For ¹⁹F MRI, fluorine-containing probes need to be synthesized and then administered into the organism by either injection (intravenously or locally to the site of interest) or exogenous labeling of cells. Currently, there is a wide range of available fluorine probes for experimental and even clinical applications summarized in many excellent reviews [1‐4]. The implementation of ¹⁹F MR probes ranges from cell targeting [5‐8] and in vivo tracking of labeled cells [9‐18], cancer diagnosis [19‐22], inflammation monitoring [23‐26], amyloid plaque detection or suppression [27‐29], in situ partial oxygen pressure (pO₂) determination [30, 31], drug metabolism (e.g., of 5-fluorouracil) investigation [32], intra/extracellular pH measurement [33, 34] or cation concentration estimation in cells and tissues [35]. In humans, the ¹⁹F probes have been tested in the immunotherapy of colorectal cancer with labeled dendritic cells, and a number of other clinical trials are ongoing [3, 12]. Currently, several theranostic ¹⁹F MR probes combining both diagnosis and therapy [36] have been implemented; however, testing of the probes on biological models of diseases is far behind their constantly evolving chemical development.

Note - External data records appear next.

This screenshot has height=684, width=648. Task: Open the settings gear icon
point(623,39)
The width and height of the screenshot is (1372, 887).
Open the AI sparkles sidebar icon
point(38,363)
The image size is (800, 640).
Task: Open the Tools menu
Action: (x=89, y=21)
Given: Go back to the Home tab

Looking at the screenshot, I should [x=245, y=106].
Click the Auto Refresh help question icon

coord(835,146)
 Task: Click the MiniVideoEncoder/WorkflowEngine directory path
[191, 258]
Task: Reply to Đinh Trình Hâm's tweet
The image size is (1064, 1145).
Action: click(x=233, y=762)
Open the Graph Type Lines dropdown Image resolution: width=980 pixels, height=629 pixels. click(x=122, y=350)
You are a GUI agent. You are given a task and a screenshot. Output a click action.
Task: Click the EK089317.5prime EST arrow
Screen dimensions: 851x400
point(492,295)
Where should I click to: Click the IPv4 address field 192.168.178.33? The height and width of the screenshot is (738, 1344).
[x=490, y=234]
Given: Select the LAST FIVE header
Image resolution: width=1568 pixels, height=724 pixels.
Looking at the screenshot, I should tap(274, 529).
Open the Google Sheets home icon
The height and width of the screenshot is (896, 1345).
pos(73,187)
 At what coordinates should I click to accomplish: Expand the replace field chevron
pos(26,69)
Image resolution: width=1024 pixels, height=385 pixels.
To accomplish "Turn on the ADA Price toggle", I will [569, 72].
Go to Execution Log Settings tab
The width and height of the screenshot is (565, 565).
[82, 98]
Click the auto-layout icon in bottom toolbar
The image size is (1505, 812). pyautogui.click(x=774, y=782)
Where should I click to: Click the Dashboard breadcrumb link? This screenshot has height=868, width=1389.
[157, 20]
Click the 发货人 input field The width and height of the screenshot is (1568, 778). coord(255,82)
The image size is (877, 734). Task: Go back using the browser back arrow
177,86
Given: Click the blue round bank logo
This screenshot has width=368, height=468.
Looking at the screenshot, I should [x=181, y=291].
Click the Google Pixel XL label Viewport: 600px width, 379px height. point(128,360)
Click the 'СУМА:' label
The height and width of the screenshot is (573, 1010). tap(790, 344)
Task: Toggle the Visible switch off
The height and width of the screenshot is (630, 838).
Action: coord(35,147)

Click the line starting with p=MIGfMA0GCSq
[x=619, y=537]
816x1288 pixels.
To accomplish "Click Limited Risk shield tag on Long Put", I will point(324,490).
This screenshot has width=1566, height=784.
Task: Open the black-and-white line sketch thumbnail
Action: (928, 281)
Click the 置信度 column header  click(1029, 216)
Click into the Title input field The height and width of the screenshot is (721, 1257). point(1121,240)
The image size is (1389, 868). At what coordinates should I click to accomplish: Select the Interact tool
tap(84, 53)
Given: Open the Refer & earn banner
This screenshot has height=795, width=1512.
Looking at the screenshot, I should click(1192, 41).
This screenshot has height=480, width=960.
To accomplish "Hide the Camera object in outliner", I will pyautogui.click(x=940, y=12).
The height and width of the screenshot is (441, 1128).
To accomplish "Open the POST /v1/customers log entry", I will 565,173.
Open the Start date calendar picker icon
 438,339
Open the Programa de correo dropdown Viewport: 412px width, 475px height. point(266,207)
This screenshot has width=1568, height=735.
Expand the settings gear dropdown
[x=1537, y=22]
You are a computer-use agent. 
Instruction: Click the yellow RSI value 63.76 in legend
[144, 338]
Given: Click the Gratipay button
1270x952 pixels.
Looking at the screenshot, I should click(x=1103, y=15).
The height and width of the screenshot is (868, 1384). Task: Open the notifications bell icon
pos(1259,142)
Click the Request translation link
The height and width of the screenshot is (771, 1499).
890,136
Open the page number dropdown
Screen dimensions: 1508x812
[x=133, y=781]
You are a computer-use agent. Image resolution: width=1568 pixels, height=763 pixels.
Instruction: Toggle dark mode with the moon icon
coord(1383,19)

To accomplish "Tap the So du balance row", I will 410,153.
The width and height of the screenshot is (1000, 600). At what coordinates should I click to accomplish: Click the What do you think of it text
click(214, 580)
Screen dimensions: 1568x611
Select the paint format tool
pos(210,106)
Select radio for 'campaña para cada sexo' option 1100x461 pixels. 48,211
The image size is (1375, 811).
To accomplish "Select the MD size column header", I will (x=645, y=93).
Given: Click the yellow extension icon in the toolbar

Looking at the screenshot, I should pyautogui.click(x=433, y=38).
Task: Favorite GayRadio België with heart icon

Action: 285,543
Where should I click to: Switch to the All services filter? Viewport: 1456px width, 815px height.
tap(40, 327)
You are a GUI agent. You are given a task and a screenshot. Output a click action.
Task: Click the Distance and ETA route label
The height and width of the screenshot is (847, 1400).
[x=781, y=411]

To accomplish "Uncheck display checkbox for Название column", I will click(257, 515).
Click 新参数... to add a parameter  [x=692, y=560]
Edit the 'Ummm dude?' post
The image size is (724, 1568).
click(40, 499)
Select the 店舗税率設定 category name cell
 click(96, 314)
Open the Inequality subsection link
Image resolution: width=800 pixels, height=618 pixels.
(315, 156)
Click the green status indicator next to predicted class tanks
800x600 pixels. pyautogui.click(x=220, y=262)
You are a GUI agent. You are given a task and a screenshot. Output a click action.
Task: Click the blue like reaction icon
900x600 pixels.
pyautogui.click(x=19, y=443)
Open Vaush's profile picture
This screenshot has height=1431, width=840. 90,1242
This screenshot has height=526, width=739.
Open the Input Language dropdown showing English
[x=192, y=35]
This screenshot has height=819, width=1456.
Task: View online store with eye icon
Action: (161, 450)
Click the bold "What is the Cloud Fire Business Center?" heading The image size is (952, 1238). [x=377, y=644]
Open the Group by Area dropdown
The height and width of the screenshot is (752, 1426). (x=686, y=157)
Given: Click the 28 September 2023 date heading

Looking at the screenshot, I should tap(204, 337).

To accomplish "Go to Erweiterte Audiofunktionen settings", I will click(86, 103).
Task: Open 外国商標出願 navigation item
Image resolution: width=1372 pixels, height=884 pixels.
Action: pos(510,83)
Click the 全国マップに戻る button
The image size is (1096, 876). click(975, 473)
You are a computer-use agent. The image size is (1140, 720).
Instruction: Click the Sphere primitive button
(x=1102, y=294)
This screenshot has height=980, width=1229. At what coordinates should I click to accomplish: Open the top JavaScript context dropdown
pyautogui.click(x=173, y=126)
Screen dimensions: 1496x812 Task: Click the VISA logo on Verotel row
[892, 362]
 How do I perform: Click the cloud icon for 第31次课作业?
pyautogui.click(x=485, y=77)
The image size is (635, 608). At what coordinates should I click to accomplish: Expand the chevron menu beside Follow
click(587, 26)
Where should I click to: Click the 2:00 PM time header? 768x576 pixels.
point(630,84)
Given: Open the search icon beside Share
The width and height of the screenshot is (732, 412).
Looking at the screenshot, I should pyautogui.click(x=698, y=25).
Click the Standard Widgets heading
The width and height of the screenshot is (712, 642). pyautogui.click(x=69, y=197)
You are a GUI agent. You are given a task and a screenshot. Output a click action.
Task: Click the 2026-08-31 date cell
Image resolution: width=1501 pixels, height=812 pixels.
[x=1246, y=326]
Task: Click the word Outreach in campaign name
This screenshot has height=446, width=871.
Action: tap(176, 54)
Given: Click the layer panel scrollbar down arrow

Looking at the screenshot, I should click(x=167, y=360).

The main drawback of ¹⁹F MR imaging is its low sensitivity due to the low amount of ¹⁹F nuclei per molecule of the synthesized fluorine-based probes. Usually, the concentration of ¹⁹F atoms in fluorine-based probes is in the millimolar range (for comparison, water has a proton concentration of approximately 110 M under ambient conditions); therefore, agents containing a large number of ¹⁹F atoms are necessary for a sufficiently high signal-to-noise ratio (SNR). For a well-resolved single spectral peak, the key property needed for fluorine probes is an as-high-as-possible fraction of chemically equivalent ¹⁹F atoms in the molecule. A single peak allows us to detect a higher ¹⁹F MR signal compared to multiple spectral peaks, which can cause chemical shift artifacts in the MR images.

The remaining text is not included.